Odd's and ends

Today’s post is a potpourri of things on my mind. Its opinions, questions and wonder on the subject of and around photography.

I like to think, and I tend to have time in the mornings to do some serious thinking about a world of subjects. I think about me as an individual, about the “luck of the draw” in being born who I am and where I am and the twists and turns my life has taken and the good and bad fortune along the way. Why did I sometimes succeed and other times I didn’t? Even though I put just as much effort into every endeavor? This stuff gets too heady at times, so I tend to fall back pondering other subjects…or do some blue sky dreaming or I think about my photography and the industry as a whole. After all this subject is a chunk of my life. So let’s cover photography since this is basically a photography blog.

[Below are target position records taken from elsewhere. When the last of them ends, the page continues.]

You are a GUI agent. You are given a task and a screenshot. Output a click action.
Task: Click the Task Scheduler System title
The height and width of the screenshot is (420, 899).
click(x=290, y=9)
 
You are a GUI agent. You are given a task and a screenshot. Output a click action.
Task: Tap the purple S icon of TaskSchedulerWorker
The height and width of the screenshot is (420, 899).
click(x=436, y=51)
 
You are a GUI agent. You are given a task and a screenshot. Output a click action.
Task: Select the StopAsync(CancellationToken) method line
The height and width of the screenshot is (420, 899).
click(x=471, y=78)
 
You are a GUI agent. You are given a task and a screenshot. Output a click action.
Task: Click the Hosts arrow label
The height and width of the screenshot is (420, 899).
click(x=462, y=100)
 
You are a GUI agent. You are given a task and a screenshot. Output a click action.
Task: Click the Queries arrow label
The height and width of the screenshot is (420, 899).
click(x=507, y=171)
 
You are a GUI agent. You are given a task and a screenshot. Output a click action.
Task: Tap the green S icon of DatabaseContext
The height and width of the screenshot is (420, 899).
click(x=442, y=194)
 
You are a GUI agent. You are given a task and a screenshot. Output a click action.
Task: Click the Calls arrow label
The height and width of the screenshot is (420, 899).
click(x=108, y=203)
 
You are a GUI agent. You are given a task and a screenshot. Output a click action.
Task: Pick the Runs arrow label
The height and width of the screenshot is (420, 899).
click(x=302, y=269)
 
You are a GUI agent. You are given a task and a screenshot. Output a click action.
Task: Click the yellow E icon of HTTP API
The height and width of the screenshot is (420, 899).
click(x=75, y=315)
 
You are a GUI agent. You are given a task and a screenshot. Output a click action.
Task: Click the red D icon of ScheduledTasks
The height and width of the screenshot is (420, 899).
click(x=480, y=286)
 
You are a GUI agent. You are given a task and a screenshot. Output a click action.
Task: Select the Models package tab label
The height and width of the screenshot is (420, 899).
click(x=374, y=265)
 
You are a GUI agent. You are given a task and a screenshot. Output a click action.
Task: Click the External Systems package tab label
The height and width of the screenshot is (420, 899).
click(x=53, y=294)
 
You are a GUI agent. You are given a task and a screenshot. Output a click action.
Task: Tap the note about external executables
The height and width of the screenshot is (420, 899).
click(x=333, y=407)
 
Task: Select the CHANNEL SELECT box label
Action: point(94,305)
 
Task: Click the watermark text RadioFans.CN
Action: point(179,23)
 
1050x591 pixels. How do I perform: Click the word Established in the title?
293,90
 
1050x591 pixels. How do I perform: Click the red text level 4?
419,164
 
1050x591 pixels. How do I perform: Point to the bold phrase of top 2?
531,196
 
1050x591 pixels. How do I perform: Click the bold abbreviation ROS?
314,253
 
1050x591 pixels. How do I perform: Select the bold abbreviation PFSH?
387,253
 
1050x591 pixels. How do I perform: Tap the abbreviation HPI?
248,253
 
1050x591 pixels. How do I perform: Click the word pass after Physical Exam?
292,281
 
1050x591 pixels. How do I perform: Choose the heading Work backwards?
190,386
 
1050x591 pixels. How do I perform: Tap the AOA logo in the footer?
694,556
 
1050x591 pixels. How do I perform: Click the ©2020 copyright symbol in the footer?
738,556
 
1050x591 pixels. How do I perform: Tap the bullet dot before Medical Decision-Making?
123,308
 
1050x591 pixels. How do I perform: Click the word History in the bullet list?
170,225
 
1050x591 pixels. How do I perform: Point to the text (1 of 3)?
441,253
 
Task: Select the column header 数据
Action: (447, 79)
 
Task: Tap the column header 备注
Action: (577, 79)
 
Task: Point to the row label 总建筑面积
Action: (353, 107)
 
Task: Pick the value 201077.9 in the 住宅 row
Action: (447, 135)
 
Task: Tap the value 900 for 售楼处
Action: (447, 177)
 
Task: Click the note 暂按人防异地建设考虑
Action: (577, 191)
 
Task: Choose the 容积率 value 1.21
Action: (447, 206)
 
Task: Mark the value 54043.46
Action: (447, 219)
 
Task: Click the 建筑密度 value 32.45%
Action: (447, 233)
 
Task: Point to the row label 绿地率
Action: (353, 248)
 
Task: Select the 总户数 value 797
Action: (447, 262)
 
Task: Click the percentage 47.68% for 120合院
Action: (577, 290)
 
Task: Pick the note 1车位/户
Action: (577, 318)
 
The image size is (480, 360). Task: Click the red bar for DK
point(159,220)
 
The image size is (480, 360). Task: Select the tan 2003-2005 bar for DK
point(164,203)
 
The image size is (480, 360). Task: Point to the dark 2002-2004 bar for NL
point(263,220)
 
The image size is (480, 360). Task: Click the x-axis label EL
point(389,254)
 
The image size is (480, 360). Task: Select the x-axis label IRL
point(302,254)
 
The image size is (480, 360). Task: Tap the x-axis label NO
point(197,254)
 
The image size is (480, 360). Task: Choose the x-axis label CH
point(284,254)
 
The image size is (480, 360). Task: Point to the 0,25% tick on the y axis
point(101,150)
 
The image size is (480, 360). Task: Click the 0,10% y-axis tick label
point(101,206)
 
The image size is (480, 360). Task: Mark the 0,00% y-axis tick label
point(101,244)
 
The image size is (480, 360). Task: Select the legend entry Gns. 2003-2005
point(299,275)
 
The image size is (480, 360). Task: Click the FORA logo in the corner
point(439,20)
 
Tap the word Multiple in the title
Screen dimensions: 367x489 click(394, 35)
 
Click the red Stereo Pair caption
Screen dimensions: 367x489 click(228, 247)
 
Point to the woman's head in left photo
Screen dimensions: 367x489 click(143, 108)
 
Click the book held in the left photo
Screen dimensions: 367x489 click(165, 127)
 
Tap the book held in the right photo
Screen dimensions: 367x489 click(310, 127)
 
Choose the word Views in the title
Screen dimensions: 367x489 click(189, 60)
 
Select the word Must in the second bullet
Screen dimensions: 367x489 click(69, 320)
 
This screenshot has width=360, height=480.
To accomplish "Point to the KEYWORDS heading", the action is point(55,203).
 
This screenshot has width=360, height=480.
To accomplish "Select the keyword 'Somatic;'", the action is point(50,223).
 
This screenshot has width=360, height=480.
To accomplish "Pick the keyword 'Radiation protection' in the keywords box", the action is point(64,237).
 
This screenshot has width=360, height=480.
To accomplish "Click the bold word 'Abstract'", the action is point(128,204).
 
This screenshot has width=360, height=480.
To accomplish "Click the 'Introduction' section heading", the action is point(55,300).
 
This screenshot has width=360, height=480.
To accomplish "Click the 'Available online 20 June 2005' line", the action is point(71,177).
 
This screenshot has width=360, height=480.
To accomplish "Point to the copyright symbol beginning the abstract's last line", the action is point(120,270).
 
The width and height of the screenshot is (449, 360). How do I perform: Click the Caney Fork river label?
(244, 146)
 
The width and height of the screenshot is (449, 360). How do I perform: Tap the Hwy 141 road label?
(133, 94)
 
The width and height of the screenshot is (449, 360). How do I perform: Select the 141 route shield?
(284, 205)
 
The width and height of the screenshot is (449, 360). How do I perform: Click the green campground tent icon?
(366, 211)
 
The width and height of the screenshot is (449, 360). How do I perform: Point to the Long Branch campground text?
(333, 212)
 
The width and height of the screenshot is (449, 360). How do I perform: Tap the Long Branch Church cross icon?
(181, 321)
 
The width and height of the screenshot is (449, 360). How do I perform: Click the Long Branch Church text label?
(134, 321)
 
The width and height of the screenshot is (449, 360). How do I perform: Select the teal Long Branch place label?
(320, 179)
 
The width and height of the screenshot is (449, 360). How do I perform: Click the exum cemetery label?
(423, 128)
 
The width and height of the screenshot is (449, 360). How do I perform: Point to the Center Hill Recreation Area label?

I’m really at odds with the state of industry. I believe other photographers are too. Photography is in danger of losing it’s status as Art. The technical aspects of photography have somehow taken over and replaced the art side of it. Photography is a technical subject in this day, I cannot argue that and I am a student of the technical. But the technical stuff is a means to the art of photography. It’s not the being of it. If you hang with a group of artists, none of them ever gets out a magnifying glass to examine a painting wondering if the artist used a #02 Moroccan camel hair brush and inlaid granite pallet while painting. They tend to look at the overall composition which is often part of the way the artist interpreted and created the light rendered, the paintings perspective, and the subtle or vivid use, as the case may be, of color in the painting. They look at a lot of things that make a picture good or terrible. Photographers on the other hand now want to know every technical detail as if knowing all that, they will somehow go do something similar with their camera. Copying style is big now. Not developing your own style. Commercially, some of this is driven by the clients who want copies of pictures they have seen. “Hey Wally, look at this website, these are the kinds of pictures I want”. I can’t help but think that images of your product shot in a way to showcase your product will always speak volumes more about your product than your product emulating someone’s product. We as photographers and as an industry need to step back, give less consideration to what reviewers say or think, less about the engineering and specs and more about the image you want to create. In all my time working with clients and families whose images I have created, not one time has anyone remarked about how the detail of the catch lights in the eyes of a subject are so rich at 300%. Or why that would matter.

People, another thing you need to think about with the gigapixel cameras and shifting pixel tech, and whatever else…you are all reviewing compressed images on the web. At very reduced resolution. Facebook forum groups like the ones for the Fujifilm GFX cameras are wonderful for this. People take 100 MP images and put 2048px long side images up for review. WHY? The images produced by a GFX 50s or 100 camera need to be looked at PRINTED to at least 18x36 INCHES (11x14 at the least in my opinion) to see why they are worth their money. If all you do is shoot to publish online or for small magazine prints, then stick with APS-C or a 35mm full frame camera. Hey, if you honestly think you see a difference in compressed, poorly color managed, pixels on a screen between cameras, just keep drinking the Kool-Aid, at least you will be hydrated. If you really want to showcase your work without compression and with good color, then you will need to put up your images to a site that offers color profiles and full res images to reside there. Just putting them into a Dropbox folder is better than Facebook or instagram. A good old printed portfolio with large prints is still the best way to showcase your work to clients.

There are a lot of people out there with stupid amounts of disposable income. Everything costs more these days. In the camera world, people are dropping $10k on camera bodies and most of these people are amateurs, serious enthusiasts at best. Their pictures are not better and some are smart enough (or dumb enough) to admit they dropped all this coin and their pictures are still ho-hum. I guess the Fujifilm GFX100 is wildly popular and is sold out now through November. There are now hundreds of bad to less than good GFX100 images flooding the web. Whats worse is people post them stating “taken with the GFX100 and 45mm lens…” like using the camera made the crappy scene better? It’s still a crappy picture! Holga or GFX100, just pointing a camera at something and pressing the button does not a picture make. I’m not picking on Fujifilm here, I can say the same thing about Leica’s and their range of cameras, or the new Sony’s or Panasonics, Nikons, or what have you. People spend more now on camera bodies and optics for them than they spent on their education or first homes. Really. Some new cars are cheaper. Sony has the A9 body which is reputed to be the tops in sports and wildlife imagery. They just announced and are delivering a $12k 400mm 2.8 lens for it. Its a $17k package. Ok, if you have a contract to shoot sports and the fees can pay for it, do it. But everyday people with $17k laying around (???!!!) are buying in and taking pictures of birds in their backyard. Nikon and Canon offer similar packages. I think Canon’s package is more like $19k. In the case of the GFX100, I do think you are wise to wait. Fujifilm will within a year, probably drop the price. They always do. And the used market will be flooded with GFX100’s as people will quickly realize that the $10k could have been pointed elsewhere for greater overall satisfaction and for $10k their pics didn’t get any better. Now, it’s just $10k sitting around cause the old Canon Rebel takes just as good of pictures for them. And its lighter. So if you truly want a 100MP camera be patient.